PolicyBrief
H.R. 6477
119th CongressDec 4th 2025
Housing to Homes Act of 2025
IN COMMITTEE

This Act expands the Continuum of Care program to allow federal funds to cover the cost of furniture provided by furniture banks for individuals transitioning out of homelessness.

Andrea Salinas
D

Andrea Salinas

Representative

OR-6

LEGISLATION

New 'Housing to Homes Act' Funds Furniture for Formerly Homeless, But Only For Five Years

The new Housing to Homes Act of 2025 is a targeted attempt to fix one of the less obvious but deeply frustrating hurdles faced by people moving out of homelessness: having nothing to sit on. This bill expands the federal Continuum of Care (CoC) program—the main source of funding for local homeless services—to allow those funds to cover the cost of household furnishings, including delivery and installation, provided by recognized furniture banks.

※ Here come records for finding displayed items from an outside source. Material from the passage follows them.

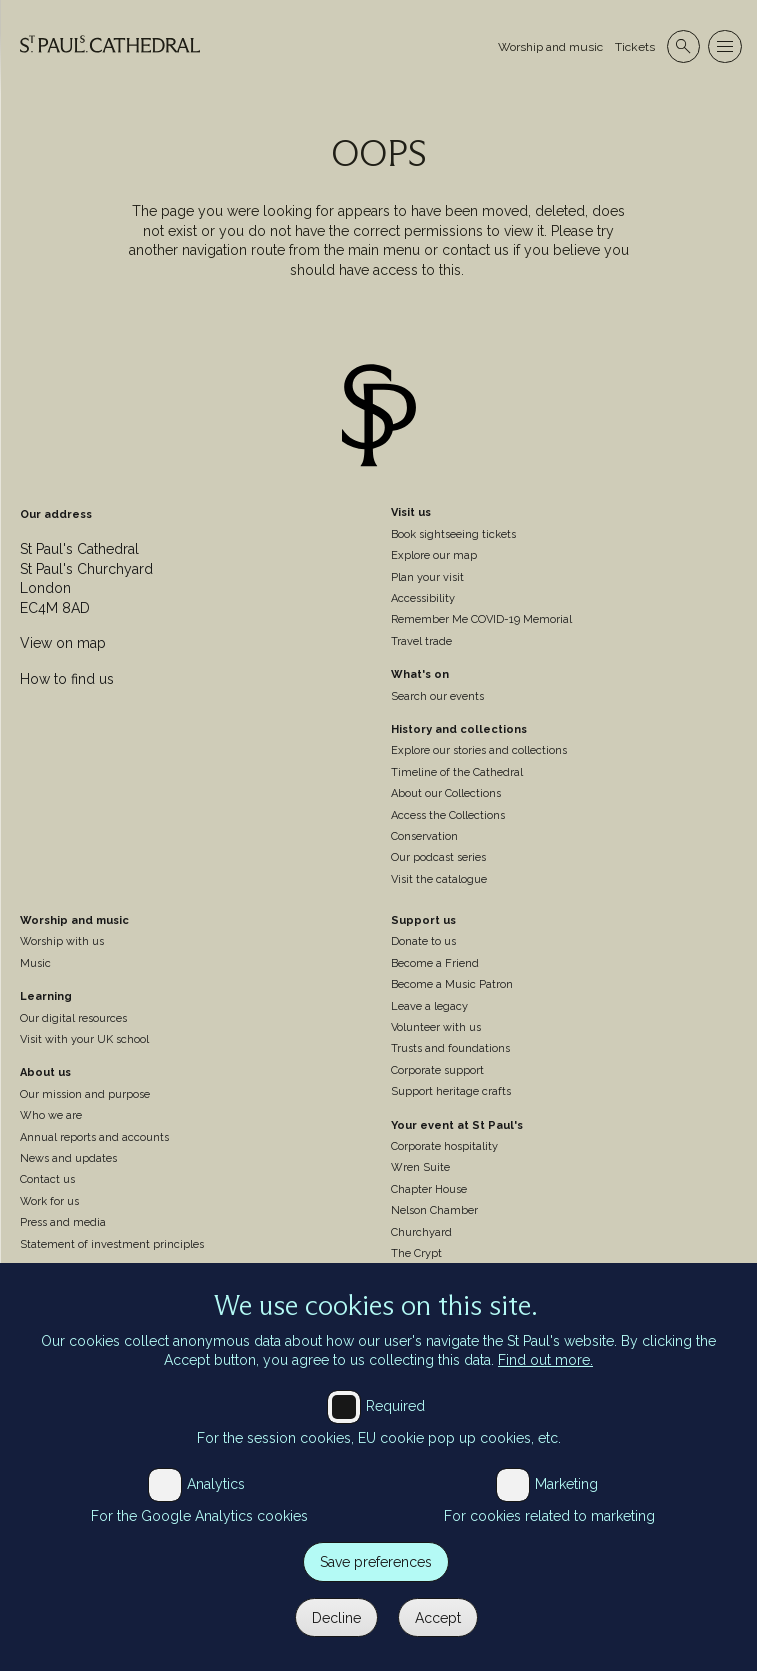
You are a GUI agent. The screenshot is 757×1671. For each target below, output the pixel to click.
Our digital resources (73, 1018)
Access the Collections (448, 815)
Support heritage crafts (451, 1091)
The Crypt (416, 1253)
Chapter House (429, 1189)
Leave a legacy (429, 1006)
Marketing (566, 1504)
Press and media (63, 1222)
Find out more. (545, 1380)
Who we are (51, 1115)
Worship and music (550, 47)
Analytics (216, 1504)
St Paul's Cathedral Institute (92, 1277)
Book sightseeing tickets (453, 534)
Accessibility (423, 598)
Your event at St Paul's (457, 1125)
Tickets (635, 47)
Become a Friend (435, 963)
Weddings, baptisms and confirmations (493, 1274)
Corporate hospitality (444, 1146)
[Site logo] (379, 418)
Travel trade (421, 641)
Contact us (47, 1179)
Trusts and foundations (450, 1048)
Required (395, 1426)
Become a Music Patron (452, 984)
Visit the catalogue (439, 879)
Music (35, 963)
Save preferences (376, 1582)
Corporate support (437, 1070)
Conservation (424, 836)
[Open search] (683, 46)
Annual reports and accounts (94, 1137)
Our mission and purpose (85, 1094)
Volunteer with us (436, 1027)
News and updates (68, 1158)
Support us (423, 920)
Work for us (49, 1201)
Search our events (437, 696)
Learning (46, 996)
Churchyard (421, 1232)
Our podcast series (438, 857)
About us (45, 1072)
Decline (336, 1637)
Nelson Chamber (434, 1210)
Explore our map (434, 555)
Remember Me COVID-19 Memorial (481, 619)
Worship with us (62, 941)
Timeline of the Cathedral (457, 772)
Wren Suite (420, 1167)
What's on (420, 674)
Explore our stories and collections (479, 750)
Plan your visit (427, 577)
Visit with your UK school (84, 1039)
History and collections (459, 729)
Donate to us (423, 941)
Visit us (411, 512)
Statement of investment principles (112, 1244)
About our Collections (446, 793)
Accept (438, 1637)
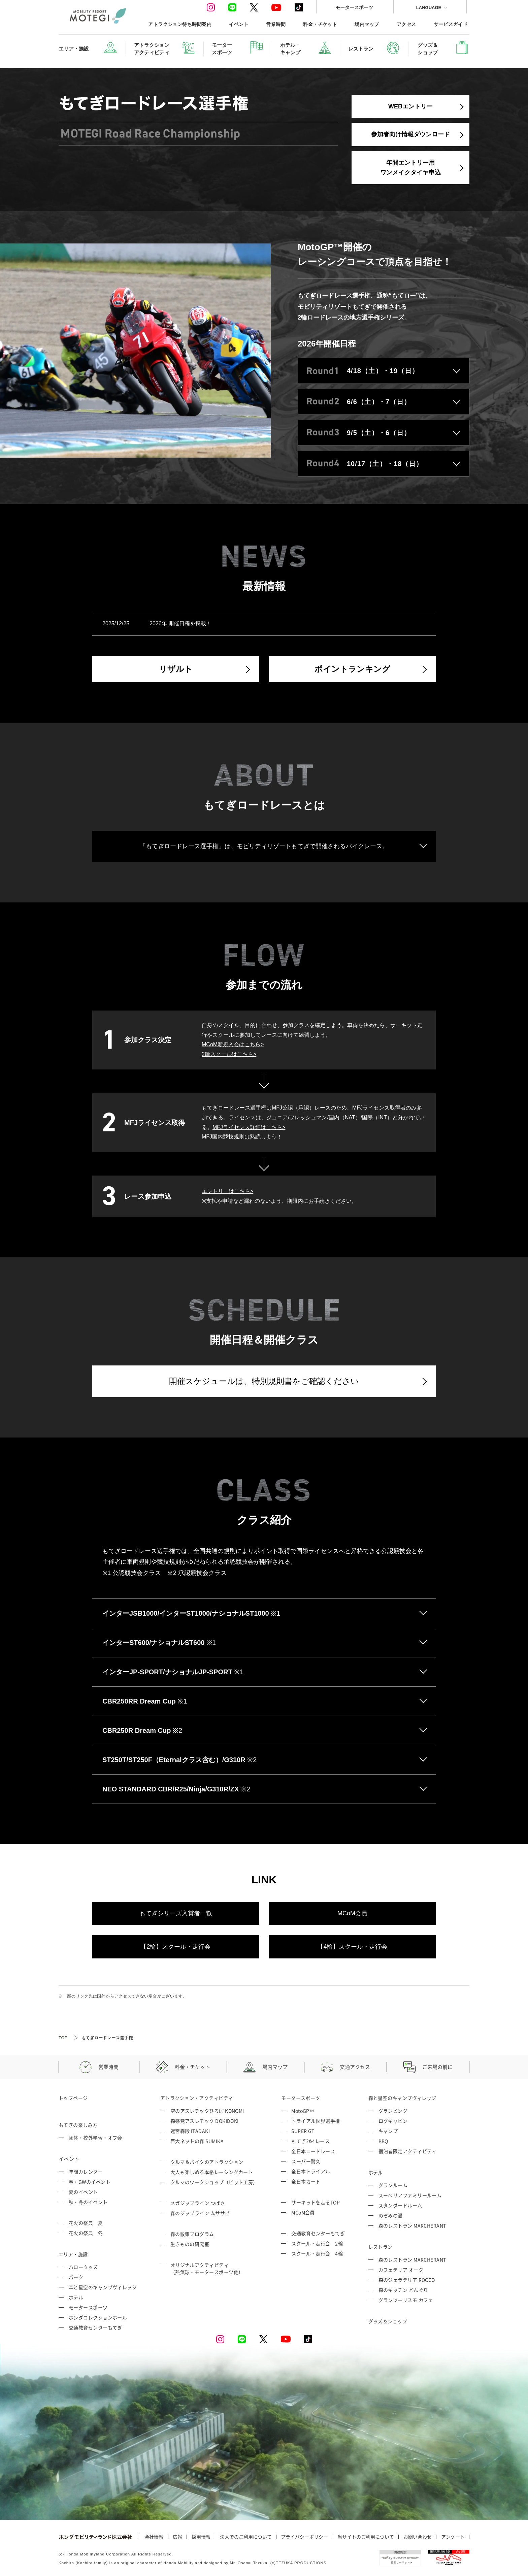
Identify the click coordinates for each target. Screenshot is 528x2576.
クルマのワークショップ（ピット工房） (214, 2182)
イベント (239, 24)
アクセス (406, 24)
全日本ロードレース (313, 2151)
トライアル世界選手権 (315, 2120)
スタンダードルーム (400, 2205)
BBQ (383, 2141)
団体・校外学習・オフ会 (95, 2137)
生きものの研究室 (189, 2244)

This isn’t about buying luxuries; it’s about acknowledging that moving into an empty apartment without a bed, a table, or even basic kitchen items makes maintaining stability incredibly difficult. The bill specifically defines a “furniture bank” as a registered nonprofit or social enterprise that provides these essential goods at little to no cost. Crucially, the funds can be used for people who are currently homeless, or who have been homeless in the last six months and are now in permanent housing, including permanent supportive housing. Once provided, the furnishings become the sole property of the individual or family, which is a key detail for dignity and ownership.

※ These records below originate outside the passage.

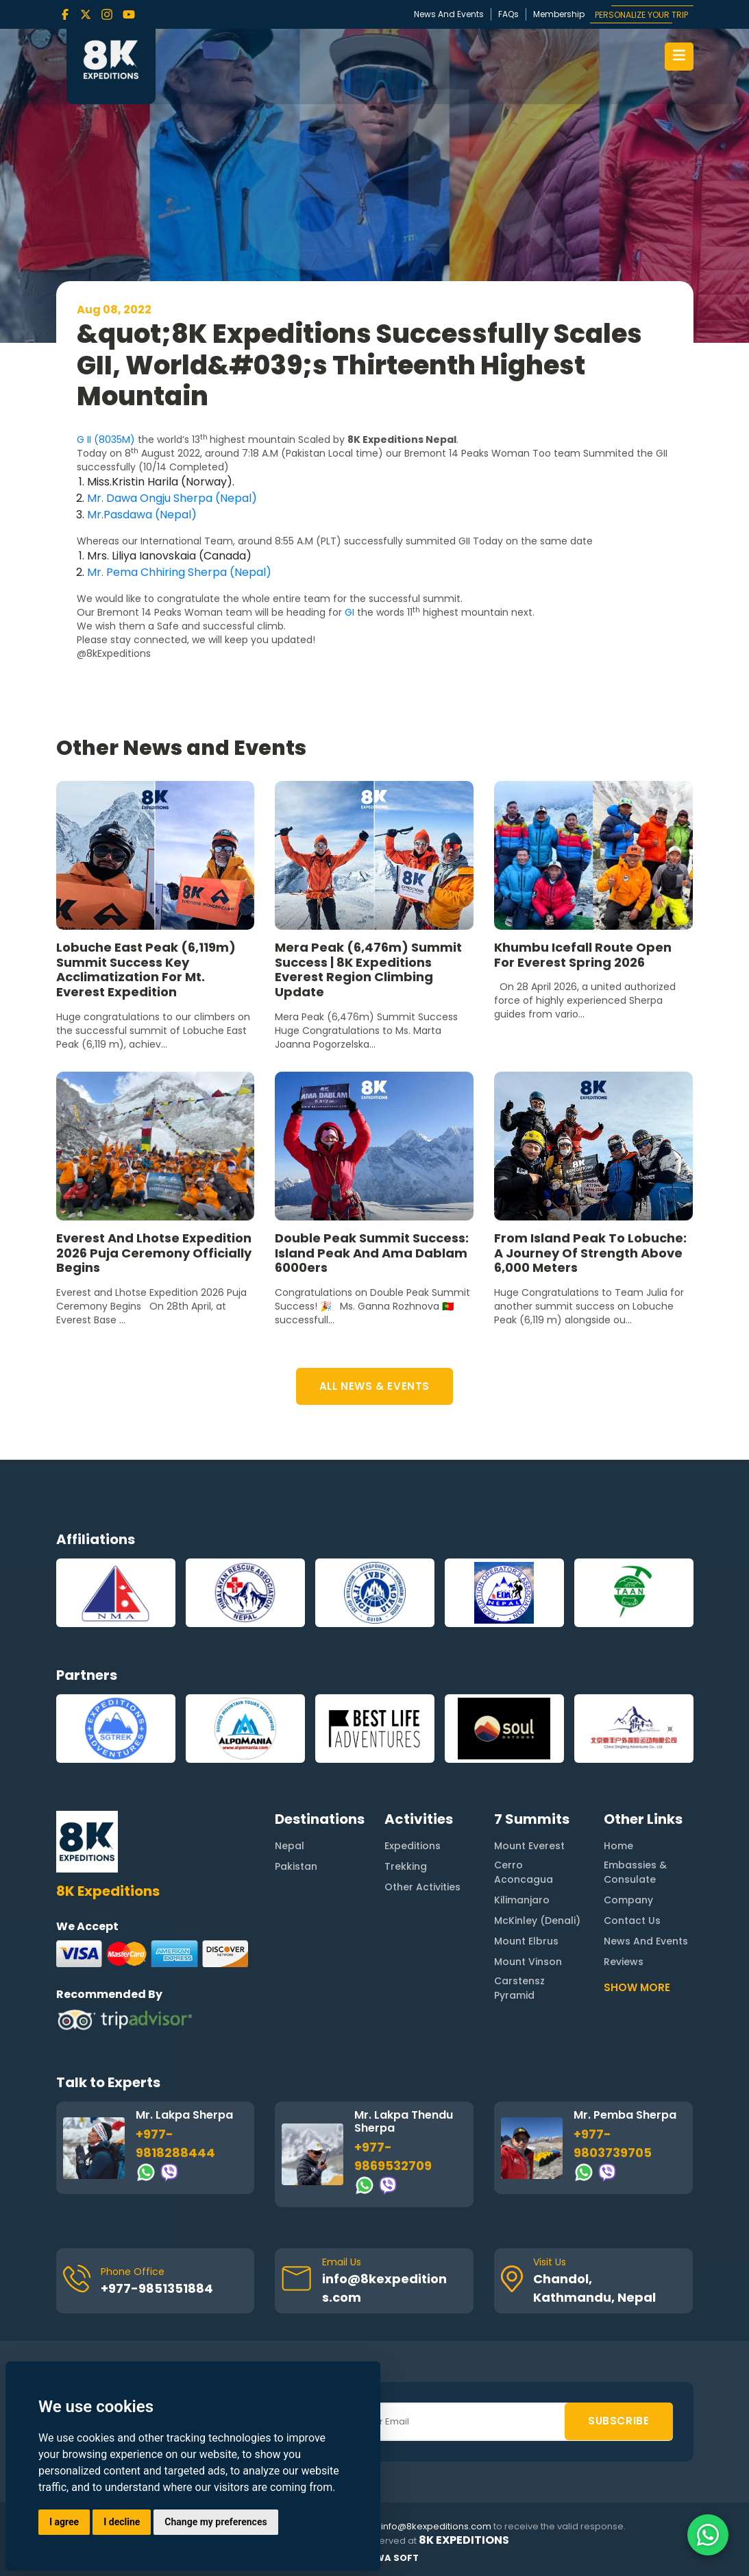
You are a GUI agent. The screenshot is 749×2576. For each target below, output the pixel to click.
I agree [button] (64, 2521)
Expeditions (412, 1779)
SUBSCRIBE (618, 2354)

The Real-World Cost of an Empty Apartment

Imagine finally getting the keys to your own place after months or years without stable housing. That’s a huge win. But if that apartment is completely empty, it’s not really a home—it’s just four walls. This is what the bill calls “furniture poverty,” defined as the inability to access or afford the furniture essential for a functional, safe, and healthy home. The CoC funds are designed to help people stay housed, and this new provision recognizes that the lack of a bed or a functional kitchen can be a major stressor that increases the likelihood of a person reentering homelessness. For local service providers, this means they can now use existing federal dollars to pay for a move-in kit that actually makes the housing livable, saving them from having to rely solely on patchwork local donations.

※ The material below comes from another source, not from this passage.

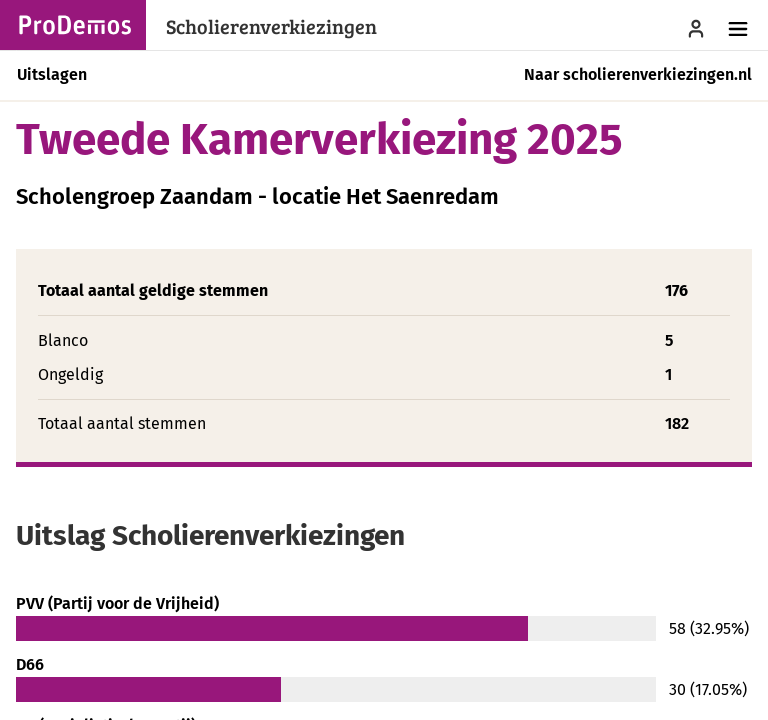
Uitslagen (52, 74)
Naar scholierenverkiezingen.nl (638, 74)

Putting Data Behind the Problem

Beyond the funding change, the Act is serious about gathering data on this issue. It requires the Secretary of Housing and Urban Development (HUD) to submit two reports. First, within three years, HUD must report back to Congress on the impact of using these funds for furniture bank payments. Second, and perhaps more importantly, the bill requires HUD to publish an annual report on furniture poverty in the U.S. This report must track the number of Americans experiencing poverty, analyze how the lack of furniture affects the likelihood of formerly homeless individuals returning to the streets, and assess the impact of this new funding stream. This moves the conversation from anecdotal evidence to concrete data, which is essential for smart policy development.

The Five-Year Timer

There is one major caveat: the entire Act includes a sunset clause and will be repealed five years after it is enacted. This means that while local Continuum of Care programs get this new flexibility and funding option right now, they can’t treat it as a permanent feature. Service providers will have to plan for a potential cutoff of this funding stream in five years unless Congress actively reauthorizes the program. While this setup allows lawmakers to test the effectiveness of the program before committing long-term, it creates a layer of uncertainty for the furniture banks and social service agencies that rely on stable funding to scale their operations.